[EXERCISES TO COMPLETE]
[1] Answer these about the piece on the flaw of averages, one line each:
(a) For how long does it say philosophers have worked on the problem of Truth?
(b) What value results from squaring each of the numbers 1 through 5 and then averaging?
(c) How does it define a proportion?
[2] Carry on the piece on the flaw of averages from its final sentence.

[DOCUMENT SEGMENT]
Phrases like “data-driven decision-making” are a subtle form of magic, because they oversell the data, implying that decisions will be easy-peasy once we have the right analysis in hand. I don’t think that’s true except in rare cases. Another bit of magic is a data warehouse advertised as “once source of Truth.” The philosophers have worked on the problem for over two thousand years and still don’t know what Truth is.
Proposed Solution
As I’ll explore below, the idea is to avoid data junk food, but also avoid magical solutions. This means being sophisticated, but also transparent about limitations. Ideally this presents decision-makers with the right level of analysis, so they can use their best judgment on it. There’s a plot twist to this that involves Daniel Kahneman, which I’ll come to later.
The Flaw of Averages
The main way we oversimplify a data summary is by using averages or proportions (a proportion is just the average of a binary variable). This presentation isn’t to discourage you from using averages, but to open up a new way to think about them that can unlock a trick for communicating to the leadership. There’s actually a book called The Flaw of Averages, which gives examples of an analysis going terribly wrong through a chain of reasoning that uses averaging throughout, instead of considering the whole distribution of each variable. This problem stems from the limited extrapolations we can draw from averages. For example, the average of \({1,2,3, 4, 5}\) is 3, and if we square that we get 9. But if we first square each of the numbers and then take the average, we get 11 instead. The point is that simple numerical transformations on a column of data won’t be reflected in an average or proportion in an intuitive way1. This includes multiplying variables.
It’s natural to think that if we have two variables, \(X\) and \(Y\), then the average of their product is the product of their averages. For example, we might predict next year’s revenue by multiplying predicted student enrollment by the average tuition revenue. But if enrollment and revenue are correlated at the student level, this calculation will be biased. For example, if students who pay more are more likely to drop out, then the average revenue will be lower than the product of the averages. To account for these complexities, we need a more sophisticated understanding of how enrollment and revenue interact than simple averages.
Beyond the mathematical issues with using averages, the degree of data compression in calculating an average is often too limiting for decision-making. That’s because effective decisions rely on answers to “why” questions, and averages don’t answer those. For example, if we take the average GPA of first-year students, we can say that the average is 3.0, but we can’t say why it’s 3.0. We can only say that some students earned a 4.0, some earned a 2.0, and so on. Beyond that is a mystery.

[EXTRACTED ENTRIES]

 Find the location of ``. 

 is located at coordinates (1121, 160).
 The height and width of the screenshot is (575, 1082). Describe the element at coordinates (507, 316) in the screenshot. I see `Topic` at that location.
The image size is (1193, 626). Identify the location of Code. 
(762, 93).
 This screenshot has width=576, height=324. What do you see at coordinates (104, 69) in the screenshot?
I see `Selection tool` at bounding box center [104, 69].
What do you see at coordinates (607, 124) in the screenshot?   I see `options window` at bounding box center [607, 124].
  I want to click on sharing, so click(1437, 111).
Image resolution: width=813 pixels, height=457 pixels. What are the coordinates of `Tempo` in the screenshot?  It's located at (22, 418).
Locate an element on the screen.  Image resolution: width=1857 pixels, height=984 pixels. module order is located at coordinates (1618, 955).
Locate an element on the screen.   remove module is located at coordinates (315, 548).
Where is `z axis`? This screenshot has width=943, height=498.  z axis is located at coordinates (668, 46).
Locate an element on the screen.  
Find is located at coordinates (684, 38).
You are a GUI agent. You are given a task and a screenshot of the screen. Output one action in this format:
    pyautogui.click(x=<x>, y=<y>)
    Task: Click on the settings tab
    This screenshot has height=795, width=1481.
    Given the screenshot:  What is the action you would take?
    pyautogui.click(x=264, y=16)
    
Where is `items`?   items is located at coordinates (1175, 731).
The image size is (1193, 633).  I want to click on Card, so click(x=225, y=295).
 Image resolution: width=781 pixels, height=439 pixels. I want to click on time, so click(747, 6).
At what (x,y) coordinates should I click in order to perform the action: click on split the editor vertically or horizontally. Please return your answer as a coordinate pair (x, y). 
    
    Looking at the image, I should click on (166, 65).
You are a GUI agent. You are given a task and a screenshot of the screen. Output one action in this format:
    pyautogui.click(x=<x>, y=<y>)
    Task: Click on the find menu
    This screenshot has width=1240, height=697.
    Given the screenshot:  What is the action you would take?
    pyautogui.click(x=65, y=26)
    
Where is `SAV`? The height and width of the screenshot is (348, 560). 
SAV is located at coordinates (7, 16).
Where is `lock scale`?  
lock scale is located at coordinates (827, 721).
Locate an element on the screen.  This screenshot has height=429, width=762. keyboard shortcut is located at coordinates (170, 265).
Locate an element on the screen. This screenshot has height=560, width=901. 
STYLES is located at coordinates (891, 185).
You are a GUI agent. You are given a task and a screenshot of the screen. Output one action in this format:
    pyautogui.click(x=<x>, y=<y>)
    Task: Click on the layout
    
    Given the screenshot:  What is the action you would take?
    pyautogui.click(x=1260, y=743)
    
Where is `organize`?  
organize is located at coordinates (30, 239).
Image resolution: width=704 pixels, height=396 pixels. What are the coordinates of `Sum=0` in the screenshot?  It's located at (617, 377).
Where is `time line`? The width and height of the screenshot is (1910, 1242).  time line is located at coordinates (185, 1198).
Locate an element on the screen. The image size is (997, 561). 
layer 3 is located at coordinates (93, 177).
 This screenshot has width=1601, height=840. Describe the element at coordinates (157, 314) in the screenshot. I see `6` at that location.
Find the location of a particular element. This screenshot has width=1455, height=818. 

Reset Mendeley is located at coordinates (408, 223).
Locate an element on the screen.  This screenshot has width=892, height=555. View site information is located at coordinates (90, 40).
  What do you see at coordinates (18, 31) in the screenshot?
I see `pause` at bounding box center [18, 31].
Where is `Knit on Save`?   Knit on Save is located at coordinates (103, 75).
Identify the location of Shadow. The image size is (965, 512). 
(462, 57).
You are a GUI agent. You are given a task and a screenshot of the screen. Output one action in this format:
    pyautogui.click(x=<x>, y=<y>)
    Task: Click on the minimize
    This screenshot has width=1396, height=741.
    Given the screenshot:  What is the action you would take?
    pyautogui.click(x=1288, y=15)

[EXPECTED RESULTS]
[1]
(a) Over two thousand years.
(b) 11.
(c) As the average of a binary variable.

[2]
Lurking behind the average is some interesting story, or lots of them. For example, maybe if we looked more closely we’d find that students admitted with weaker credentials tend to pick easier courses and easier majors. Maybe we’d see changes in grading patterns over time that can’t be explained by student characteristics. Maybe the course sequence from Calculus 1 to Calculus 4 shows grade patterns that don’t make sense, like students earning an A in the first course who fail the second. We might wonder about things like the relationship between sense of belonging on campus (via surveys) and grades, or work-study and grades, or financial pressures and grades. These are all examples of useful questions we could ask, but they can’t be answered with simple averages.
The important step is to think in terms of models that specify a relationship between the original data and our summary of it. If we take an average of first year grades, the number we get answers the following model question. “Suppose all students earned the grades the first year. What (common) grade did they earn?” The model is to assume that the data distribution takes on a single value. If we ask for the average age of a first-year student at a residential college, that model isn’t terrible, since most students will be 18 years old. But in most cases, this model is oversimplified. The go-to upgrade is a regression analysis.
Regression
It’s easy to think of linear (or other) regression as a special technique with a lot of fiddly tests we have to apply. This unfortunate idea is often learned in graduate school, and it’s what we see in journals: lots of ritual that amounts to another kind of magic. I’d like to encourage you to think of regression as the main tool for analysis for most problems. Use it reflexively. Do regression all day long, until you’re so comfortable with the process of preparing data, trying out models, and interpreting results that it’s second nature. This is the skill you’ll need to graduate from junk food models. The bonus is that it’s quite easy to do in R; most of the work is prepping the data.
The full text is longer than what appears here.